→ **Task prompt**
The answer must be every line of the data that holds the word "Locate".
*** Stored data ***
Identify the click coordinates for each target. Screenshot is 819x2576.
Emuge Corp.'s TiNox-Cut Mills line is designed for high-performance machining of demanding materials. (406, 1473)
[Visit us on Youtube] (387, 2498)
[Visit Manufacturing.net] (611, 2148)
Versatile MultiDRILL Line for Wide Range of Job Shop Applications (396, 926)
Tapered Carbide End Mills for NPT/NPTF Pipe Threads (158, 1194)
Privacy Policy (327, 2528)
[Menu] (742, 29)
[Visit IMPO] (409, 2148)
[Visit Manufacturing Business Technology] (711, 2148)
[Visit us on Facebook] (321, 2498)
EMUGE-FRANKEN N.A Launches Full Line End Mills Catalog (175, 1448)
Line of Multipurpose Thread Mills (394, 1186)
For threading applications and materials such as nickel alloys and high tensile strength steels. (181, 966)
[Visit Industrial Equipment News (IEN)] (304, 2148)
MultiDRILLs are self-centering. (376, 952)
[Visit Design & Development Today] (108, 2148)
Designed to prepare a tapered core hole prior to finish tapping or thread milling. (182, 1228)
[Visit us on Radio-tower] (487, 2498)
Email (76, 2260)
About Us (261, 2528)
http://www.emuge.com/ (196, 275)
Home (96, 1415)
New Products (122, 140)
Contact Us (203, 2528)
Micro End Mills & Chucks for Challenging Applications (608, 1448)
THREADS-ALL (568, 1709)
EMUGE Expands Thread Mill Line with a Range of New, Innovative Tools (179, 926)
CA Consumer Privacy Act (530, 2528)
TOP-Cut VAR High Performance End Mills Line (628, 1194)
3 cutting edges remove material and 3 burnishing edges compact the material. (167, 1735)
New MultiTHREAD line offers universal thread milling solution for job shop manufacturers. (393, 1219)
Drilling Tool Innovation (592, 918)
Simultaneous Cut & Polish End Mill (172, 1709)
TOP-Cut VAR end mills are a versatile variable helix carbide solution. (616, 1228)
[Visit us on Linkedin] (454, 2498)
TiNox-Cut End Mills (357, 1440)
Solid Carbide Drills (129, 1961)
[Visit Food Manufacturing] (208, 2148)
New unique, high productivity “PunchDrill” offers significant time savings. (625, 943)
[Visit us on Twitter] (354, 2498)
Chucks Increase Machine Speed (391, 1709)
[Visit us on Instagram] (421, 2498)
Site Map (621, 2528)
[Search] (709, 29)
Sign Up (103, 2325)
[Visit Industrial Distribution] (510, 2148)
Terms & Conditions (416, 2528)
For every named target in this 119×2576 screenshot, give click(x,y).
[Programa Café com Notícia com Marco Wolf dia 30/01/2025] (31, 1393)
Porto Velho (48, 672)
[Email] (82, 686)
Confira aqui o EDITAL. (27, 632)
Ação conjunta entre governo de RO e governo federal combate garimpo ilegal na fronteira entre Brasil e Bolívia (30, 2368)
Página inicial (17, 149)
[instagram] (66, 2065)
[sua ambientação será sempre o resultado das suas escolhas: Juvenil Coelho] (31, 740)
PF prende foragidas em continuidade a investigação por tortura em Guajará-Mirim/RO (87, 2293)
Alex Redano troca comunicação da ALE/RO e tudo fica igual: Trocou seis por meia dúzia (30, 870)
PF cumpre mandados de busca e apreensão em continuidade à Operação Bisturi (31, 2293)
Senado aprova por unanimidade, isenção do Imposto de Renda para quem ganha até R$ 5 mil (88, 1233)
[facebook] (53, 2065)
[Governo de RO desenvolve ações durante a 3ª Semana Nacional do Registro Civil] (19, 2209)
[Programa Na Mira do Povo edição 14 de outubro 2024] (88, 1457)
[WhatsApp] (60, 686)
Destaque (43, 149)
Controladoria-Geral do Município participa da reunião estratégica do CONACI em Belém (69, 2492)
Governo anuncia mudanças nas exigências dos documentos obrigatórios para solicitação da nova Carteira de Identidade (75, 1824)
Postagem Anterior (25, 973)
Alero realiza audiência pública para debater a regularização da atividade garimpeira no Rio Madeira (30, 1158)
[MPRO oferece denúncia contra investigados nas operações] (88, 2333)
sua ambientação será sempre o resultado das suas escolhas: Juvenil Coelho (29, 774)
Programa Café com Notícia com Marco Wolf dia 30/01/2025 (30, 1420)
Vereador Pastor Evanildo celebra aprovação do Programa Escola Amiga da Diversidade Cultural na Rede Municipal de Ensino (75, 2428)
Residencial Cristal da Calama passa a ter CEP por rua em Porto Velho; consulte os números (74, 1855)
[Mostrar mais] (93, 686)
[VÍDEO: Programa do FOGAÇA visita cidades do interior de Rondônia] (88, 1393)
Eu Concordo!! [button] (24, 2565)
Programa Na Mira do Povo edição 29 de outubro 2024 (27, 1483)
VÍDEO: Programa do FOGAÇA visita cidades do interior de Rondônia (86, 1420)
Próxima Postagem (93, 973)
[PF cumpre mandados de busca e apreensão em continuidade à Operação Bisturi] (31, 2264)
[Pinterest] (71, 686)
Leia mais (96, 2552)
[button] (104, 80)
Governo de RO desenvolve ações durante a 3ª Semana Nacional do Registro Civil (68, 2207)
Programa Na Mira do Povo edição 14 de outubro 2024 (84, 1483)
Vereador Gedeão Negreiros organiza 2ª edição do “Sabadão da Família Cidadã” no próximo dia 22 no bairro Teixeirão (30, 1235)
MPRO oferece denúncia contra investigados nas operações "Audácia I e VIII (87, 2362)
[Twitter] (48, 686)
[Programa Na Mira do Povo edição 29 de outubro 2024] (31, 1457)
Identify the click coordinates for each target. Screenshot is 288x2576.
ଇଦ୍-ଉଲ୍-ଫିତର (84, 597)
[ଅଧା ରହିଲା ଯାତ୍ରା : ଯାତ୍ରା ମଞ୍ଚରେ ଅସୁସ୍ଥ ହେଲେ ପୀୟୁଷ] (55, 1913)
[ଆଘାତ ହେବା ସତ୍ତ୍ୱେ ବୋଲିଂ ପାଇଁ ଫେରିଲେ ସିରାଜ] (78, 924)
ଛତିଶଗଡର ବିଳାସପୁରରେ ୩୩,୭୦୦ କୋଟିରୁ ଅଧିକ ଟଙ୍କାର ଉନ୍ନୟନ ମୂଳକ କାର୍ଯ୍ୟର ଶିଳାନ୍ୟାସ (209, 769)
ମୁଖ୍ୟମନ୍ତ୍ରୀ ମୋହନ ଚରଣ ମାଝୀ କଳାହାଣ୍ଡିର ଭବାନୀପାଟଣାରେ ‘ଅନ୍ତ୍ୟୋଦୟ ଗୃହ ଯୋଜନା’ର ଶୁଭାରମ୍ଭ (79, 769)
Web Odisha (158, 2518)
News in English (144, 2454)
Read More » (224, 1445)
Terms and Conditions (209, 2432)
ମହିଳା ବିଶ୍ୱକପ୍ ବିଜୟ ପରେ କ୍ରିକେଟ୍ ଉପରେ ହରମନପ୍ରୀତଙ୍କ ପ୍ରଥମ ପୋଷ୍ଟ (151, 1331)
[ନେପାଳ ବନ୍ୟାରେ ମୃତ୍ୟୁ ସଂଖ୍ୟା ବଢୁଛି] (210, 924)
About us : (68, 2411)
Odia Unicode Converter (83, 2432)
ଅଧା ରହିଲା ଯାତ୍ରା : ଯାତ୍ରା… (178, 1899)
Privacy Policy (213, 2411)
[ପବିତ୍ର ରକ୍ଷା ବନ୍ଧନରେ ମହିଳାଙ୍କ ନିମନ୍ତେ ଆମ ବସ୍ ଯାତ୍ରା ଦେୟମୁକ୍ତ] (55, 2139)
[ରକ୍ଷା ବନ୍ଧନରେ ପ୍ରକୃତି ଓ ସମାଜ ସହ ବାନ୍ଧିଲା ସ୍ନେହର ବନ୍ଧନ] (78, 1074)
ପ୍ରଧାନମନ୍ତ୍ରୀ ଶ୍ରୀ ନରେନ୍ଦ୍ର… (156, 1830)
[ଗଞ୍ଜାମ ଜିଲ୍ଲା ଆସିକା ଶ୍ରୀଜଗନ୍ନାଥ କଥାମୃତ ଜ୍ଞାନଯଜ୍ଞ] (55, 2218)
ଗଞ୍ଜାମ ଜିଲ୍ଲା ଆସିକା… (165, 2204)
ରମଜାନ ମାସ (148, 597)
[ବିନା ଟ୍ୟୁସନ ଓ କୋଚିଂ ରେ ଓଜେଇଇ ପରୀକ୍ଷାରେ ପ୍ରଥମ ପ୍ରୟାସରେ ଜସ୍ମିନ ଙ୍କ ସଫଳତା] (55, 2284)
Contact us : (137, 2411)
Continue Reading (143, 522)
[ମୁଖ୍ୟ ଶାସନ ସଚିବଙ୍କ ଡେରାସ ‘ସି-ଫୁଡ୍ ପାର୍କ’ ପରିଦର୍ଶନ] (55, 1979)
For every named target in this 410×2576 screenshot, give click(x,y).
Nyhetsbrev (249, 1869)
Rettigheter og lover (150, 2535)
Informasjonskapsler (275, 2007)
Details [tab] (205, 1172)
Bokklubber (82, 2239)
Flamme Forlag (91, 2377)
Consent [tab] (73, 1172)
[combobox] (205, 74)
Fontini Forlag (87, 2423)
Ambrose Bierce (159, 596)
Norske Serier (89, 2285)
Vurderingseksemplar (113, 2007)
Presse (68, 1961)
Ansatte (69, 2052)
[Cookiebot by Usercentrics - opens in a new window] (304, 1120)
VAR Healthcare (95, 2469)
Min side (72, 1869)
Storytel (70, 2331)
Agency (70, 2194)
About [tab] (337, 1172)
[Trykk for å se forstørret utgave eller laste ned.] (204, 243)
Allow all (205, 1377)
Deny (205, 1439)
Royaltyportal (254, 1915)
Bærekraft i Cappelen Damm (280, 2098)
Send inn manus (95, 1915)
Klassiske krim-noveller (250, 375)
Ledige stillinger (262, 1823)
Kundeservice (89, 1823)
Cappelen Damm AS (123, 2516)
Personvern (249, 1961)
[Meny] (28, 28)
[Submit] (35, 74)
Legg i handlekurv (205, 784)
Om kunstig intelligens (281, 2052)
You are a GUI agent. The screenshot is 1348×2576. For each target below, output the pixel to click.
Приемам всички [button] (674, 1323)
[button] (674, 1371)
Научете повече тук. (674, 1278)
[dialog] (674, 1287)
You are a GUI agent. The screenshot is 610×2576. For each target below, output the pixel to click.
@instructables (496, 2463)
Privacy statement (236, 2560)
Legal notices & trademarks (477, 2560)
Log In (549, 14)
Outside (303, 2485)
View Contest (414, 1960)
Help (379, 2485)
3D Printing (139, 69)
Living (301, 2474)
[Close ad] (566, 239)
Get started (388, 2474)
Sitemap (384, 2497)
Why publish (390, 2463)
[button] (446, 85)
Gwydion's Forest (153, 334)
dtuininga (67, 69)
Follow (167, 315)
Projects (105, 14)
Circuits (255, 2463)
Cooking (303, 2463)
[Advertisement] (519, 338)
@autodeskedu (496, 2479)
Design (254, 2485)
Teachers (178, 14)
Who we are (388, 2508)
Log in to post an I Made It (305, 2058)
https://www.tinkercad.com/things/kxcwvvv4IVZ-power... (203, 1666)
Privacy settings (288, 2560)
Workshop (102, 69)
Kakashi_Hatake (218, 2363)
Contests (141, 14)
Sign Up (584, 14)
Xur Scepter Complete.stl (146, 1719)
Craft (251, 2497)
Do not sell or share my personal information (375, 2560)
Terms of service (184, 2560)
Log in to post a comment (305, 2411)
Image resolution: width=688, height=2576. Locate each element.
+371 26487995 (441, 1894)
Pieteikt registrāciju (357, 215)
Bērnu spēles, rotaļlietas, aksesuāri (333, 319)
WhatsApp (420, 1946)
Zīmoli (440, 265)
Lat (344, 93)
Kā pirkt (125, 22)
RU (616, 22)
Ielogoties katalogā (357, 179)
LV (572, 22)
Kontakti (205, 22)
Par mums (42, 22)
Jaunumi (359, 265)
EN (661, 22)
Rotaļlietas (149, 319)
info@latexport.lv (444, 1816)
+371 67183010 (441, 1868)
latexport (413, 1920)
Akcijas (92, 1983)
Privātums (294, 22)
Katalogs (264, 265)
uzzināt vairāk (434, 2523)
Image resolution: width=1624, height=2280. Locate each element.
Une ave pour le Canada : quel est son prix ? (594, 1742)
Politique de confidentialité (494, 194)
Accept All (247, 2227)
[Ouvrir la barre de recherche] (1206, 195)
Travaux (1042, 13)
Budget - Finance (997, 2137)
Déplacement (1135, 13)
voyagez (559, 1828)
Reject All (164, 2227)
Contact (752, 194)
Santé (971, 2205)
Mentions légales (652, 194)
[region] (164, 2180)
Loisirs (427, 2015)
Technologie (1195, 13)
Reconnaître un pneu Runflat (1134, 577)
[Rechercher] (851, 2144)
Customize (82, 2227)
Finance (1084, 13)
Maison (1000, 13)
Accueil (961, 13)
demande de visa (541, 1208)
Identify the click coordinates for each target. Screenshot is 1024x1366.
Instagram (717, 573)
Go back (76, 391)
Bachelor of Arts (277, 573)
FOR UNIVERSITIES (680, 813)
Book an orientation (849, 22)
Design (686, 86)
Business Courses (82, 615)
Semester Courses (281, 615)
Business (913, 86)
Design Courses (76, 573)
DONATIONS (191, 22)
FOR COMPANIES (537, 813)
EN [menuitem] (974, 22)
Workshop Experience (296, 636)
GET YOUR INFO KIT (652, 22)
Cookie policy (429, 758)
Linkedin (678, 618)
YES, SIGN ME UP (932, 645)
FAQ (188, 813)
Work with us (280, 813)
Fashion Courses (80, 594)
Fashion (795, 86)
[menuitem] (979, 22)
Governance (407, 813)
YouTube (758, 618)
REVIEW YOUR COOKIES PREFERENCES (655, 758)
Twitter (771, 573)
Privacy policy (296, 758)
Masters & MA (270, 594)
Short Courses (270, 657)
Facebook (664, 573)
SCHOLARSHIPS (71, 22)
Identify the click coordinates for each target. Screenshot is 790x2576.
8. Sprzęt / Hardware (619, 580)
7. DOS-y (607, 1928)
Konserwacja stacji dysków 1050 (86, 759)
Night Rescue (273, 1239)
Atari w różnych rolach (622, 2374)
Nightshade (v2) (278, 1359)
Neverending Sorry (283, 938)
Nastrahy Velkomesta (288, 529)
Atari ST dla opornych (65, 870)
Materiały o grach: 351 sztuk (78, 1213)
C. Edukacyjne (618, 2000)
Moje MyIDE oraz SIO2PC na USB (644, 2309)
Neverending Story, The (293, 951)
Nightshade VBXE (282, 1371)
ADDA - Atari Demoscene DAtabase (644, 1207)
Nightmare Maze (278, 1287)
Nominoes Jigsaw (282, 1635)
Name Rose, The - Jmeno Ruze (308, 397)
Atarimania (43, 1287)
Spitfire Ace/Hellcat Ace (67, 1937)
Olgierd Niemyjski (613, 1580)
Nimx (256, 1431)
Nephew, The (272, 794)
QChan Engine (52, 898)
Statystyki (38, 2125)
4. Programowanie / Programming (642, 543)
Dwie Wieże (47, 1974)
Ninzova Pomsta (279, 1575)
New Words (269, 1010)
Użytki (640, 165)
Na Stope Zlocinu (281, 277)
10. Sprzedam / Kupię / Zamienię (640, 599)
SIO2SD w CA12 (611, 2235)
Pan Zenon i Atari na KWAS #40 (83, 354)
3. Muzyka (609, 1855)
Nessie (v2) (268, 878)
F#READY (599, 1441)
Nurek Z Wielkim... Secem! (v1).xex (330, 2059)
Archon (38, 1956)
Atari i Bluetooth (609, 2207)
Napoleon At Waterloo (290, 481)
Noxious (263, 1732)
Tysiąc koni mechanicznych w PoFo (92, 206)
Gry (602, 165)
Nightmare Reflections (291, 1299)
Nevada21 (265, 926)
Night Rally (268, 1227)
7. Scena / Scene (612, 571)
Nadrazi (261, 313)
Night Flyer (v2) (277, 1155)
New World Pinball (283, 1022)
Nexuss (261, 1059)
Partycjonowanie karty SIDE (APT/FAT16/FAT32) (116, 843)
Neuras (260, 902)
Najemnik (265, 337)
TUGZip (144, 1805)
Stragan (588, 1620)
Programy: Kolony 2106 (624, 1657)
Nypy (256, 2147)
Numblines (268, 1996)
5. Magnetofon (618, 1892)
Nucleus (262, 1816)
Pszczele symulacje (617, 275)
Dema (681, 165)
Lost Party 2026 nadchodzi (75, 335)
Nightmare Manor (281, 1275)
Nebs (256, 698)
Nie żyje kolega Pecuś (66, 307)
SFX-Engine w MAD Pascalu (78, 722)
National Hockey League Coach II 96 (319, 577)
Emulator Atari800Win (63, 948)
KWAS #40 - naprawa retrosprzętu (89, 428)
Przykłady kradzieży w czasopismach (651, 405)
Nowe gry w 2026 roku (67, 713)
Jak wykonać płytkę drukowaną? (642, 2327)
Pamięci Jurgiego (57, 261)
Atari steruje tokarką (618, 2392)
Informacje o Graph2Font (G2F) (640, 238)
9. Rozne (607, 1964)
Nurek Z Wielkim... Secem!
*** End of Stored data ***
→ **Your solution**
Image resolution: width=688, height=2576. Locate each element.
Image resolution: width=1624, height=2280. Locate each element.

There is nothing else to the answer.